Mesenchymal tumors are an infrequently encountered group of benign and malignant neoplasms of the gastrointestinal tract. Gastrointestinal stromal tumors (GISTs), account for the majority of these gastrointestinal mesenchymal tumors. Mazur and Clark  first recognized GISTs as a separate entity from gastrointestinal smooth muscle tumors in 1983 based on the different cellular origin, the intestinal pacemaker cells of Cajal for the former, and the smooth muscle cells for the latter. GISTs are often asymptomatic and discovered incidentally during endoscopic procedures. GI-related symptoms normally occur with larger tumors. Several major GIST-related symptoms are bleeding, abdominal pain, abdominal mass and obstruction. When such complications occur, surgical resection is generally recommended. In this paper, we describe the case of an 84 year-old man who presented with melena and bleeding from a gastric GIST. Surgical intervention was prohibited due to other concomitant medical illnesses. However, the bleeding was successfully controlled with hemoclip application. The management of gastrointestinal bleeding from GISTs is also reviewed.

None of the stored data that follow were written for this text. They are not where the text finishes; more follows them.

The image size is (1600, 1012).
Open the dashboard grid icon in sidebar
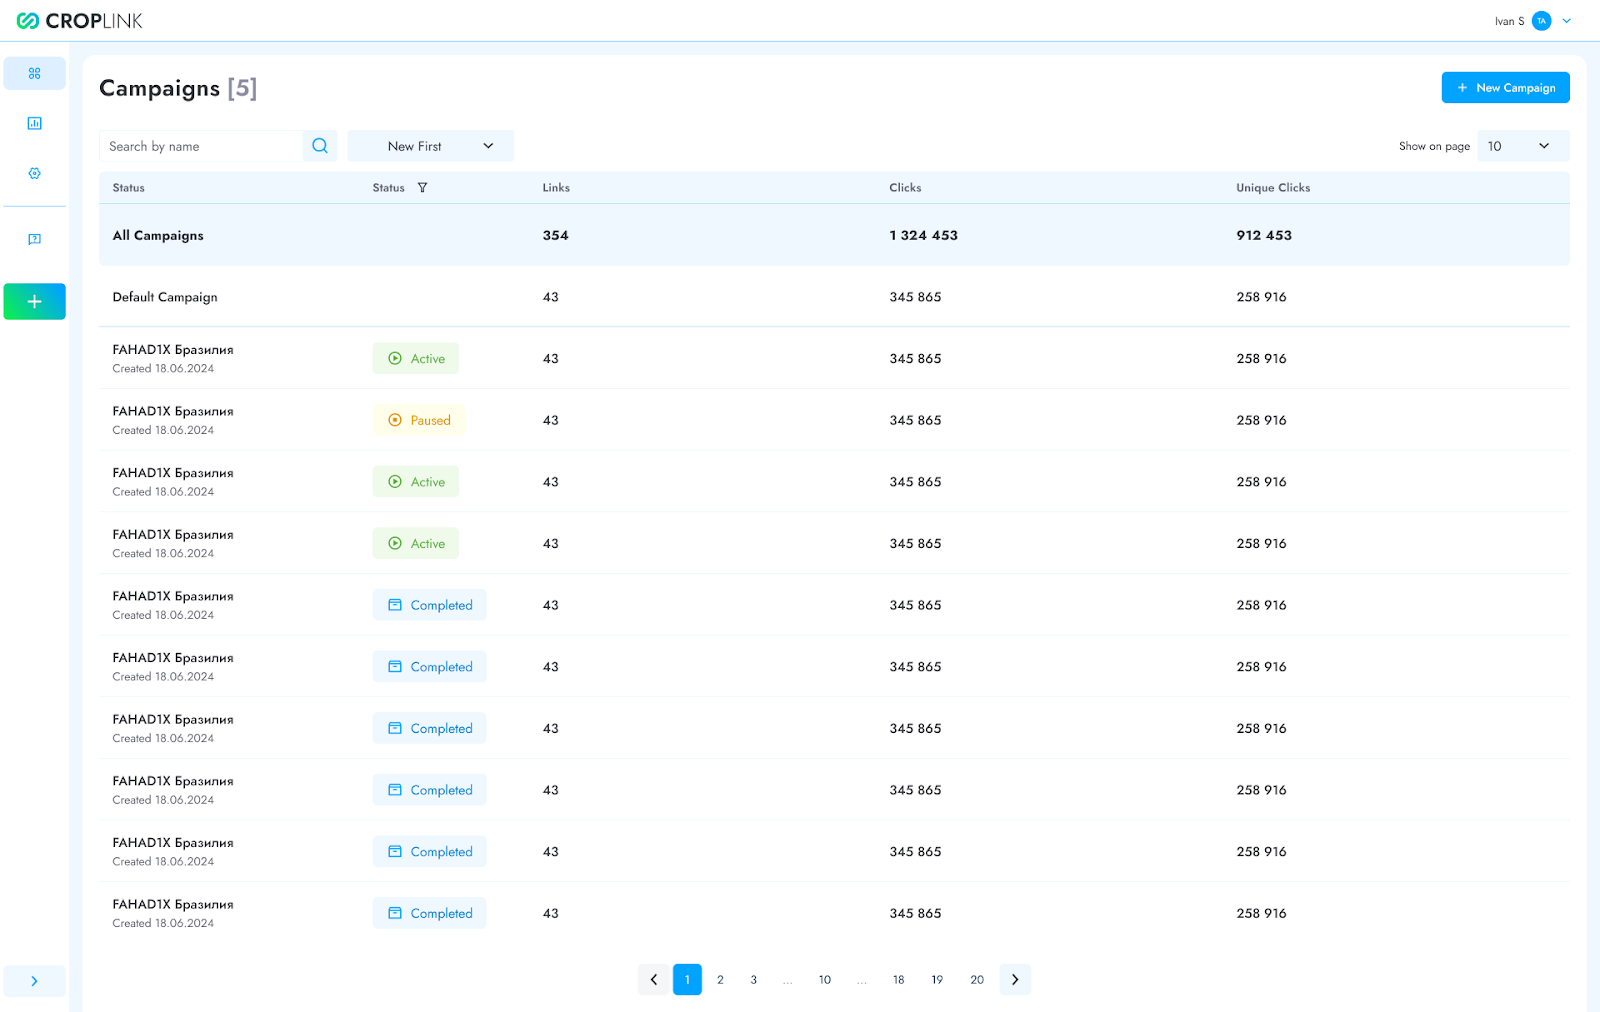(34, 74)
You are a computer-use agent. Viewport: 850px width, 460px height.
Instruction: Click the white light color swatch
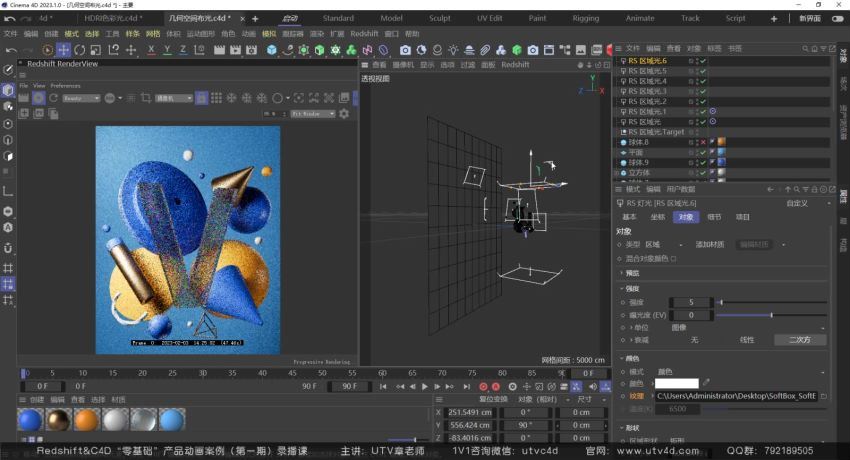[676, 383]
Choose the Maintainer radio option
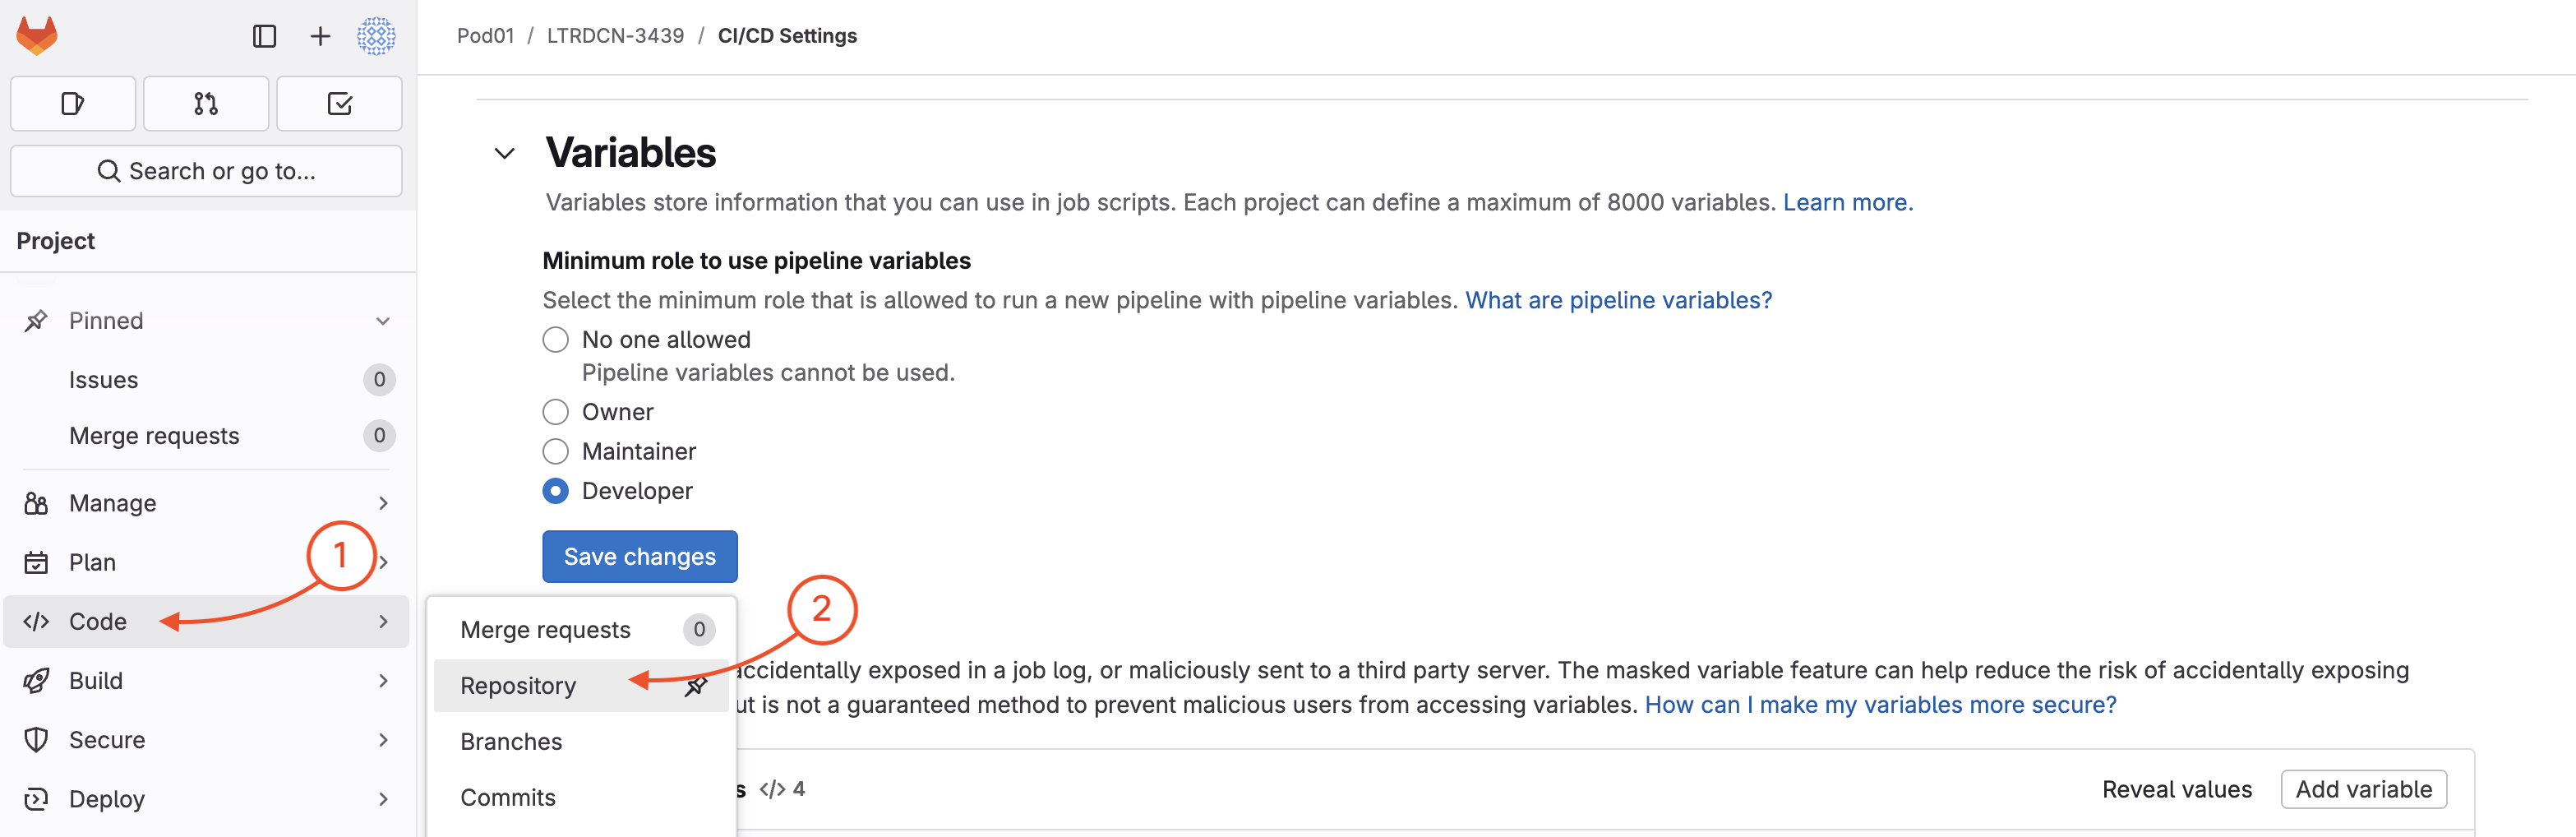 pyautogui.click(x=555, y=452)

Approximately 2000–5000 cases of GIST are diagnosed annually. The predominant site for a GIST is the stomach (52%), followed by the small intestine (25%) . The clinical presentation of a GIST largely depends on its size. Small tumors (usually measuring less than 2 cm) usually do not produce symptoms and are often detected incidentally on endoscopy or radiographic examination. Approximately one-third of patients present with GI bleeding. Bleeding can be occult and manifest as anemia, or overt and manifest as melena, hematochezia or hematemesis .
The standard therapy for GISTs regardless of presentation is complete surgical resection. In general, only a segmental resection of the organ in which the tumor originates is necessary. Meticulous surgical technique is essential as these tumors are fragile and tumor rupture increases the risk of peritoneal recurrence. Although complete resection is achieved in 85 % of patients, the 5-year survival after resection is approximately 50 % because of tumor recurrence [3, 4]. Thus other treatment modalities in addition to surgical resection are needed to improve the treatment outcome. The discovery that dysregulation in the KIT tyrosine kinase activity underlies the pathogenesis of GIST has led to the development of a novel systemic tyrosine kinase inhibitor, imatinib. This medication has revolutionized the treatment of this tumor particularly in patients who have metastatic and/or unresectable disease.
Clinical Data of four patients with stomach GIST presenting with acute GI bleeding
Recurrent upper GI bleed
Total gastrectomy, partial hepatectomy and esophagectomy
Chest discomfort and syncope
Hematemesis and melena
Coffee ground vomiting
Since surgery was prohibited in our case due to other co-morbidities, imatinib was given after endoscopic treatment. The reason for this approach was twofold. First, this medication has proven efficacy in patients with metastatic disease who are usually treated non-surgically. Second, it was given with the intent to cause regression of the size of the tumor and prevent future bleeding. In fact, upon repeating upper endoscopy three months afterwards, we found significant reduction in the size of the tumor and the ulcers were completely healed.
In a clinical scenario when surgical resection is not an option in the management of bleeding gastric GIST, the use of hemoclips, if feasible, should be considered. The therapy should be followed by imatinib with the goal to stabilize the tumor growth and lead to regression of the size of the tumor. The management of bleeding gastrointestinal stromal tumors in the elderly poses a challenge to the gastroenterologist and treatment strategies should be tailored to the expertise of the endoscopists, surgeons, and other supportive staff members.
Full verbal and written informed consent has been obtained from the patient for submission of this manuscript for publication.
The authors declare that no funding was required for the writing and submission of the manuscript.